───── Given data

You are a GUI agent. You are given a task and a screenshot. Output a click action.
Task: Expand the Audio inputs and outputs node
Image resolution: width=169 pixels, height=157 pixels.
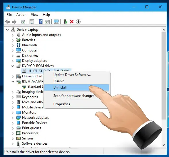[13, 35]
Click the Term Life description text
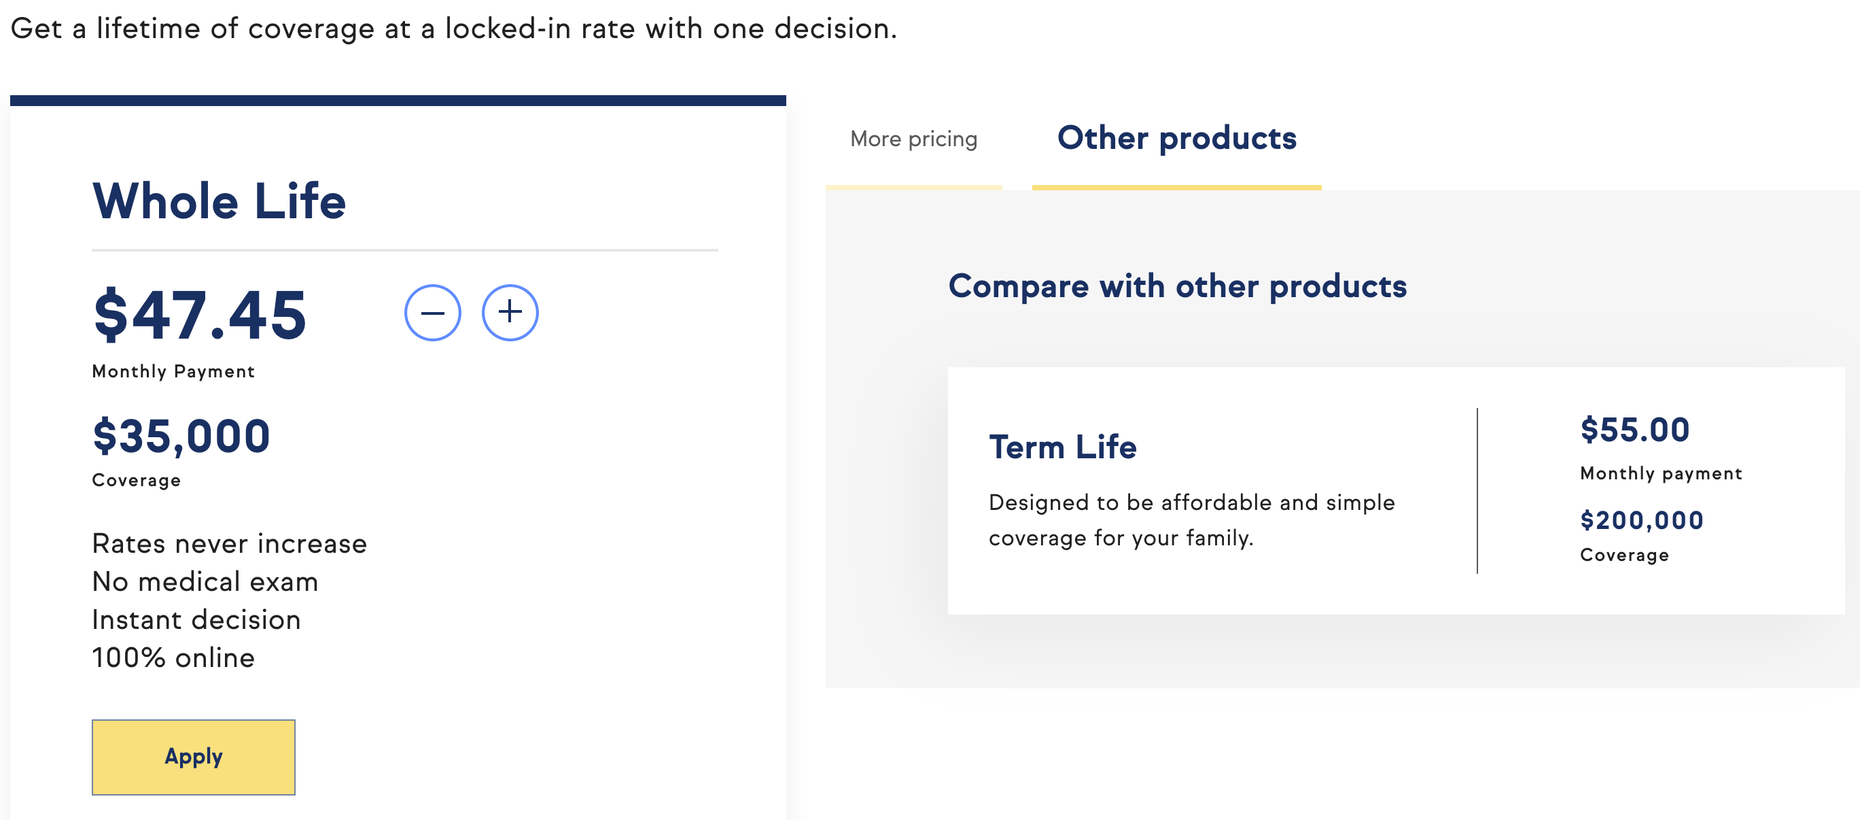Viewport: 1860px width, 820px height. (x=1191, y=519)
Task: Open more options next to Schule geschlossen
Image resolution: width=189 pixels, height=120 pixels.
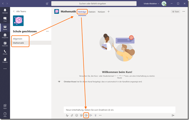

──────────

Put every line of the items above into a Markdown table with the columns Row and Line text, numbering each row and skipping any blank lines. Leave the pictures out of the table.

> Result of this task:
| Row | Line text |
|---|---|
| 1 | You are a GUI agent. You are given a task and a screenshot. Output a click action. |
| 2 | Task: Expand the Audio inputs and outputs node |
| 3 | Image resolution: width=169 pixels, height=157 pixels. |
| 4 | [13, 35] |
| 5 | Click the Term Life description text |
| 6 | Viewport: 1860px width, 820px height. (x=1191, y=519) |
| 7 | Task: Open more options next to Schule geschlossen |
| 8 | Image resolution: width=189 pixels, height=120 pixels. |